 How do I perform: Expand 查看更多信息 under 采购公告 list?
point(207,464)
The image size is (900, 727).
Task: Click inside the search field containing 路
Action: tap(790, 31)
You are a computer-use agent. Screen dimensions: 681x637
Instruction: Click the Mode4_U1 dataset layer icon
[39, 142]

* * * * * * *

Give back the data exactly, with no line dropped.

Answer to the exercise –
 How do I perform: Expand 查看更多信息 under 采购公告 list?
point(207,464)
The image size is (900, 727).
Task: Click inside the search field containing 路
Action: tap(790, 31)
You are a computer-use agent. Screen dimensions: 681x637
Instruction: Click the Mode4_U1 dataset layer icon
[39, 142]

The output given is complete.